Engaging valuations for British equities sit on the crux of the fund supervisor’s logic. The Footsie’s common price-to-earnings (P/E) ratio of 16.4 compares favourably to a 27.5 a number of for the S&P 500. Whether or not this is sufficient to cease the UK inventory market’s relative decline stays to be seen.
A possible FTSE 100 gem
Index funds warrant a spot in most portfolios, particularly for these getting began in investing. Nonetheless, it’s additionally worthwhile to contemplate particular person FTSE 100 shares, though this brings larger dangers.
One which deserves contemplation is 3i Group (LSE:III), a closed-ended funding fund specializing in personal fairness and infrastructure.
The 3i Group share value has superior 316% in 5 years. These mighty features can primarily be attributed to a single place accounting for 70% of the corporate’s portfolio, Dutch low cost retailer Motion.
This unlisted agency operates 2,750 shops throughout 12 European nations, promoting low-cost family items. With restricted numbers of SKUs and spartan shops, Motion goals to undercut grocery store competitors by preserving overheads down. What’s extra, 80% of merchandise are priced underneath €5.
Progress has been spectacular, pushed by Motion’s aggressive enlargement past Europe’s northern shores and its quick turnover technique. 3i Group initially invested within the enterprise in 2011 for €279m. That place was value a whopping €17.1bn in December 2024.

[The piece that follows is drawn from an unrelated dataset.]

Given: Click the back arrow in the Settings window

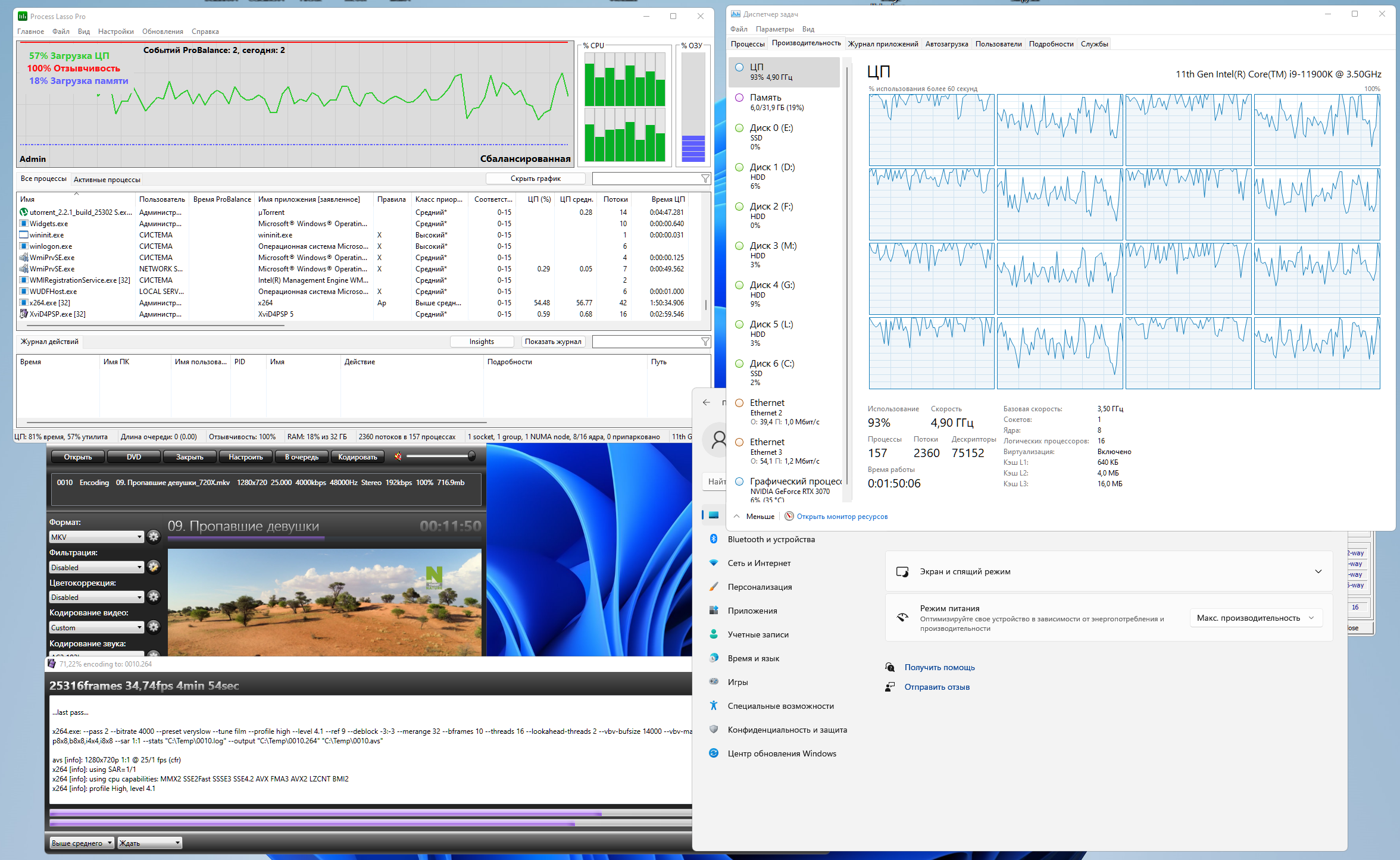Looking at the screenshot, I should click(x=707, y=402).
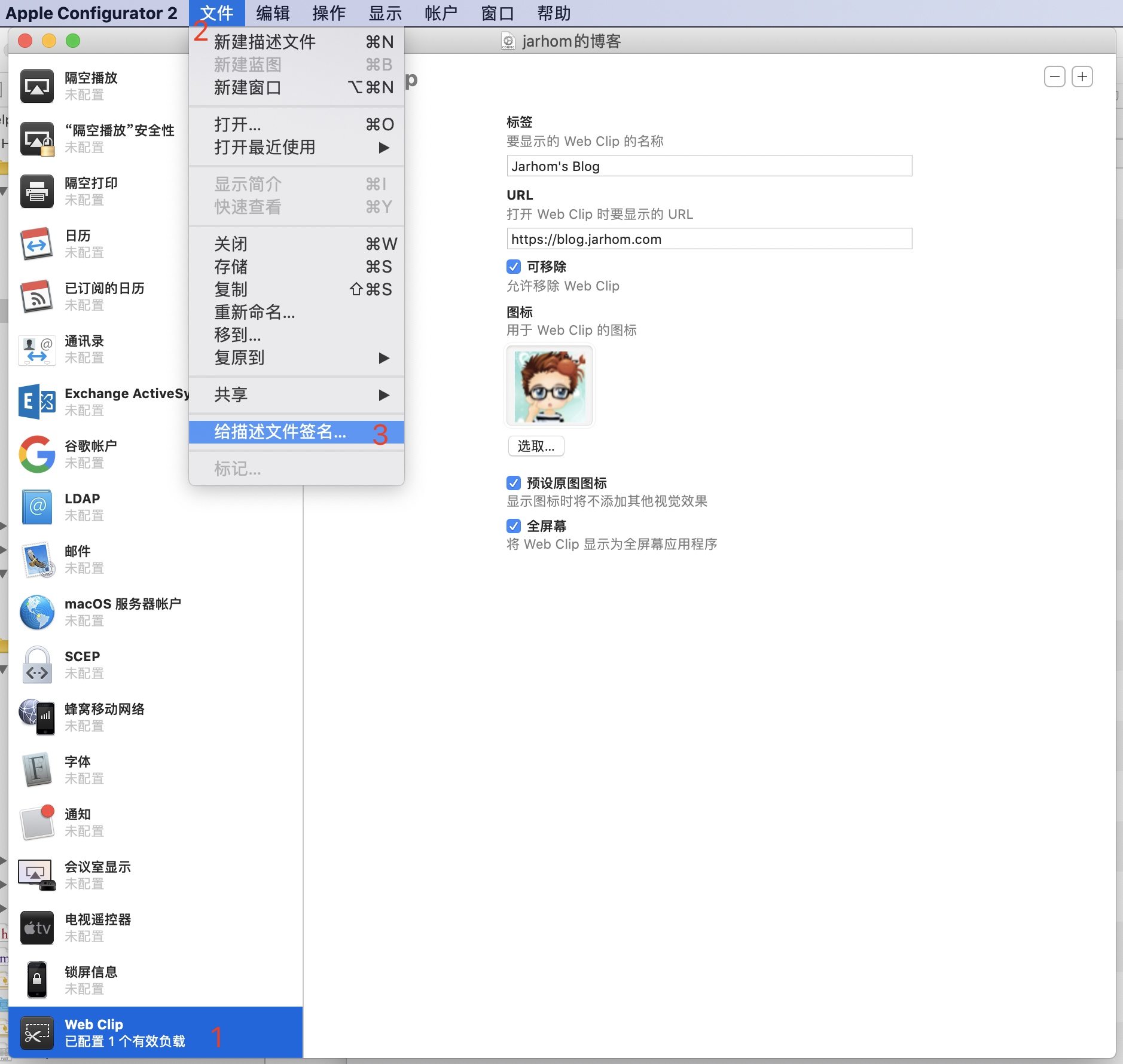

Nonetheless, I’ve some considerations. There’s an apparent focus threat in 3i Group’s portfolio. That’s particularly worrying if Motion’s development slows down. A reliance on fixed enlargement may trigger issues if new retailer openings start to wane.
That stated, even when 3i Group’s a one-trick pony, its enormous return on funding to date have to be admired.